I’ve grown up knowing the world is fragile. No one needs to
tell me that.
I stretch out in a hallway. I’ve been walking the Hospital for so
many hours, I’ve forgotten what floor I’m on. I only know that I
can’t keep moving. I lie on my back, my arms pressed against my
sides, and feel the cool on my spine. On the patient floors, the
hallways are identical: long and white and fluorescent-lit, with
an arched, barred window at one end. I think of the different
Floor Groups standing at their window and watching the pilgrims at the same time, all of us mirrors of each other.

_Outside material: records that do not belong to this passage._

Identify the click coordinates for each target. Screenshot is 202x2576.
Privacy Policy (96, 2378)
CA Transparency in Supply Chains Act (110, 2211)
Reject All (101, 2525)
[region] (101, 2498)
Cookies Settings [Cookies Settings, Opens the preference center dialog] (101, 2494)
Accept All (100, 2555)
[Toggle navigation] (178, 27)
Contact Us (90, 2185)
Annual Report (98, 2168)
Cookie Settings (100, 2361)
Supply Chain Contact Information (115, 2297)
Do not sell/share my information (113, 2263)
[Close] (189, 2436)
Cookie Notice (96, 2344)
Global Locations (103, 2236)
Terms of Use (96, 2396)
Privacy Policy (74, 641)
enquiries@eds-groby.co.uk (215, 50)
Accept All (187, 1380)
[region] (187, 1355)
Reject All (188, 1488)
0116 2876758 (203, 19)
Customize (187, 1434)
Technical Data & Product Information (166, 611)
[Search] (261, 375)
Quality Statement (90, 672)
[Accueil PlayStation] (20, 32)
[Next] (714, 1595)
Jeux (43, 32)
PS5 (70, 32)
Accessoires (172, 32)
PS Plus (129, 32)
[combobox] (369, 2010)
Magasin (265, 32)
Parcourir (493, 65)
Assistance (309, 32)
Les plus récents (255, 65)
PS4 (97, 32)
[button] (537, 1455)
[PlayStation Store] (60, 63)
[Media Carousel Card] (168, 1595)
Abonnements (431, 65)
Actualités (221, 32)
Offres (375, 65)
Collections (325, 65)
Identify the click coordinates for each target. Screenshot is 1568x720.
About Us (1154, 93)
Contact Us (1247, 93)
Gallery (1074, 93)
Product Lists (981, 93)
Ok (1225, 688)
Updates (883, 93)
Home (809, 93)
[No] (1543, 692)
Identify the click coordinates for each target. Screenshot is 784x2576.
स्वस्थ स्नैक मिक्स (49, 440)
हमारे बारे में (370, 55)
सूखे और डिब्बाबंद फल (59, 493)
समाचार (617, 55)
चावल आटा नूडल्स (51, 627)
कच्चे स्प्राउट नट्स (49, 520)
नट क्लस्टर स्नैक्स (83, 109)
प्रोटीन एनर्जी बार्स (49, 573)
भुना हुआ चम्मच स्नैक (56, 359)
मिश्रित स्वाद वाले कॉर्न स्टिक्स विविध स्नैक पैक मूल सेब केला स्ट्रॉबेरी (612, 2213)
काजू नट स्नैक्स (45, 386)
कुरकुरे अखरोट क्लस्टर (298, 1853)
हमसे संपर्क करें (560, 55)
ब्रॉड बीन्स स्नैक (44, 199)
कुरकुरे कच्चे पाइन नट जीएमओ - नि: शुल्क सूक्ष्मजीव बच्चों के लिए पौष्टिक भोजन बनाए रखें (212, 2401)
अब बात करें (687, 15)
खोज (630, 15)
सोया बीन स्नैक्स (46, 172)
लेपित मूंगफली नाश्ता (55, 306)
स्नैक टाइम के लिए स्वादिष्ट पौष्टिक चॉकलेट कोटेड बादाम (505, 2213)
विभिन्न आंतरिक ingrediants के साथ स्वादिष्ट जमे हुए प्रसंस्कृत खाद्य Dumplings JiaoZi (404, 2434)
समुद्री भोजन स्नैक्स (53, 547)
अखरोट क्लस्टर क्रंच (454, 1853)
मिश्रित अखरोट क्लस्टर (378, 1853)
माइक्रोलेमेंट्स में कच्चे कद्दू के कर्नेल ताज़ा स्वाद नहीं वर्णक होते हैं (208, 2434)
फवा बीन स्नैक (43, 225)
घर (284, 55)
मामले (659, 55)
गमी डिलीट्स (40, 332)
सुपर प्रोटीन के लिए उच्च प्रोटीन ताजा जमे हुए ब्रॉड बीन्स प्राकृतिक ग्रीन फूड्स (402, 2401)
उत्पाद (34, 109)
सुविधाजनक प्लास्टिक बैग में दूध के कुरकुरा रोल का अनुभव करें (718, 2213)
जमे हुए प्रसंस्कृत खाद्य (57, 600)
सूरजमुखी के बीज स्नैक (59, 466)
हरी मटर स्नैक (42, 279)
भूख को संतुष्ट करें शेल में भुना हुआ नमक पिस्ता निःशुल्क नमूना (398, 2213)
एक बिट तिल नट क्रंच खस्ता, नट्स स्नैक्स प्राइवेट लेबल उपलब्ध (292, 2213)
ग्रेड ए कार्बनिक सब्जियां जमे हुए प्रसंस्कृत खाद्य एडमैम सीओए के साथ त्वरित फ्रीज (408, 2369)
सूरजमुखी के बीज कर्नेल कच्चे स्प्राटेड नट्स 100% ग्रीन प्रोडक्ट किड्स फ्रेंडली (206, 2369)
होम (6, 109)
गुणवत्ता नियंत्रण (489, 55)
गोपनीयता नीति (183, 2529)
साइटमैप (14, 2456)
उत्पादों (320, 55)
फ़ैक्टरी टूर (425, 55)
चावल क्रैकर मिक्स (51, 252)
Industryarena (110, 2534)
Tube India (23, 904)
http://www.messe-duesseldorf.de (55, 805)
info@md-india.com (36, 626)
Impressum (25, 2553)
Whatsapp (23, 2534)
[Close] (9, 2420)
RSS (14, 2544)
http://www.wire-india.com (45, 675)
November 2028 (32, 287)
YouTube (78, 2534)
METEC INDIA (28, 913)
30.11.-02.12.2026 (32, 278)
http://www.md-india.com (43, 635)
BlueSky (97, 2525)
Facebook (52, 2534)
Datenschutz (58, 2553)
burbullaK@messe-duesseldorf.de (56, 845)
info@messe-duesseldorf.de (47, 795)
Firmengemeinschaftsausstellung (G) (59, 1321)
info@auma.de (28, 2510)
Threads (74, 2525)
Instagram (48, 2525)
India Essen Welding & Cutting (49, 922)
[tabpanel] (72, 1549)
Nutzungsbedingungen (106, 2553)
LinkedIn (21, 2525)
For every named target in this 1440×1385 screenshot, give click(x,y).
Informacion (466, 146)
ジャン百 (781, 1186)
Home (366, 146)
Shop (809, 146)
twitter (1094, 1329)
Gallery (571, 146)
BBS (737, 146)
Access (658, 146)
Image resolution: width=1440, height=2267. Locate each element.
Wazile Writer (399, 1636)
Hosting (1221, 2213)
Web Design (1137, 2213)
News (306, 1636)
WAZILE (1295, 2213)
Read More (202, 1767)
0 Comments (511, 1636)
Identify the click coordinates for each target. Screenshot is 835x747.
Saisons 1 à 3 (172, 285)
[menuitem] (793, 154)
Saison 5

I gaze up at the lights and feel the burn in my
corneas. I wonder how long I would have to look into them before I went
blind.
I feel the brightness in my cheekbones and inside my mouth. I
feel it sinking into my skull. The floor stays empty. I begin to
think no one will ever find me here. That I can lie like this forever,
still and filled with light.
The voice brings me out. None of the patients have ever seen
the Pathologist, but every day his voice crackles over the wall
speakers. I sit up and rub my eyes, imagining a man alone in a
room on the tenth floor, whispering into a machine. Sometimes
he has practical things to say, like an announcement about meals,
and sometimes he just talks to us.
Today he tells us
what good patients we are. Meditations, these are called, even though
I’ve always been under the impression that meditating is something
you’re supposed to do in silence. Repeat after me: you are well, you have always been
well, you will always be well. He says we’re doing everything right. All we need to do now is keep breathing.